Rehman, Scheherazade S. & Askari, Hossein (2010). How Islamic are Islamic Countries? Global Economy Journal, 10 (2).

See: www.ahmad-juhaidi.com/wp-content/uploads/2013/06/how-islamic-islamic-countries.pdf

This article offers food for thought. It is also another example of the extreme importance of the 'rules of the game' for determining what is fair / foul play. Tell me what the presuppositions, criteria or parameters are that precede your discourse, and I will probably already guess what conclusions you'll arrive to. This article shows to what extent scholarly discourses, including those about the Islamic message, are essentially conditioned by their methodological starting points. Change those axioms and presuppositions, and you'll be able to arrive at different conclusions. Da'esh draws the conclusions that it does because of their presuppositions about God and the Qur'an.

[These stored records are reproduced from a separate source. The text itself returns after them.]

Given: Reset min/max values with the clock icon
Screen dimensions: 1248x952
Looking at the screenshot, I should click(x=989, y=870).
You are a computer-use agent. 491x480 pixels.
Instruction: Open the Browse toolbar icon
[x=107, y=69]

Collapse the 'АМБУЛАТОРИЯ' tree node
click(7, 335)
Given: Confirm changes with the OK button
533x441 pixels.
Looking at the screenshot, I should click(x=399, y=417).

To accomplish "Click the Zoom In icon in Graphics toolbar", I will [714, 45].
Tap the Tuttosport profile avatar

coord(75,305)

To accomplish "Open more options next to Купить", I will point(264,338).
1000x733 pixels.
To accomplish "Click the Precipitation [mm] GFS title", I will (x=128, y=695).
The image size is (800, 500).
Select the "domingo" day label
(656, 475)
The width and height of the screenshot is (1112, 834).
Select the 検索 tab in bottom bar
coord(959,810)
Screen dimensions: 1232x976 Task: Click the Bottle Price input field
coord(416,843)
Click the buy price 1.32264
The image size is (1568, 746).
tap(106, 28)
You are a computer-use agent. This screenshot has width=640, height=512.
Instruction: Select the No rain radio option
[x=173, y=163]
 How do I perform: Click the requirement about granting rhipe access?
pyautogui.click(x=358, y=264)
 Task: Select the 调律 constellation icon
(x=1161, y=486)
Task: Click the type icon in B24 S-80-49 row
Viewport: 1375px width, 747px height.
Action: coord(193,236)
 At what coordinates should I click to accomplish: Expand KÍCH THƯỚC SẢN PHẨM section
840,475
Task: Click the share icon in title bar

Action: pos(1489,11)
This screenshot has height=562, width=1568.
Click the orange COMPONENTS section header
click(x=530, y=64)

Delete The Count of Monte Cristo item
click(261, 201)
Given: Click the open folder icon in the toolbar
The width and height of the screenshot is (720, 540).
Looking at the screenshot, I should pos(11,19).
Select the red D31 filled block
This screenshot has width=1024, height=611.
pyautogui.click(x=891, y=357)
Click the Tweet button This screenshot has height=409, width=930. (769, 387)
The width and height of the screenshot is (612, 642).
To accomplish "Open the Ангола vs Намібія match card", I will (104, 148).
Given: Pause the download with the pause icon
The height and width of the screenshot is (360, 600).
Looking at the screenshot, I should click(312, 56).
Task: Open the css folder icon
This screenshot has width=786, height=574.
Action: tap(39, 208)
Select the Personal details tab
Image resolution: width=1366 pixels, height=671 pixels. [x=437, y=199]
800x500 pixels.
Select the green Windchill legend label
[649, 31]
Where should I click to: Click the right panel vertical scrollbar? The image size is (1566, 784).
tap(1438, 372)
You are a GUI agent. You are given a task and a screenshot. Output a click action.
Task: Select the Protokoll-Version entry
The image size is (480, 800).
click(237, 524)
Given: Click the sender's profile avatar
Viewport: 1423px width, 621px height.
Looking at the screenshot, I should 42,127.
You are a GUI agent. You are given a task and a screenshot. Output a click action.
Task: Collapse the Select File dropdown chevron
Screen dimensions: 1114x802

For example, to me, Allah can never be like Hitler, Mubarak, Saddam Hussain, Asad, Stalin, Lennin, Latin American dictators, slave traders, etc. I will therefore never come up with an explanation of the Islamic Message that comes anywhere close, say, to that of Da'esh. To me, any 'god' that behaves like Hitler, favors the slave trade in 21st Century, or runs 'Hell' as a concentration camp or Abu Ghaib is NOT 'the Highest God' at all; that 'being or idea' is an ugly idol (the crazy projection of the worst in us) and is deserving of the strictest intellectual jihad against it.

Discourses are language games, and since prophetic inspiration ended with the death of the last Prophet, absolutely no discourse about the Islamic message can claim any other origin than the mind of whoever articulated based on a given set of interpretative rules and presuppositions. Discourses about the Qur'an or the hadith do not share in the 'inspired' nature of their sources. Every doctrine, every discourse, every khutba about the Qur'an remains the speech of uninspired, non-Prophets. The Qur'an says what it says (said). Any explanation of what it says is no longer 'what it says' but what the speaker 'says that the Qur'an means to say when it says what it says (or what it said when and where it said it)'. The pure Qur'an was given to the consciousness of the Prophet and it was communicated by his own mouth as an answer (or guidance) to a concrete historical situation or issue. Anything outside of that is no longer the Qur'an, but our speech about the inspired Message.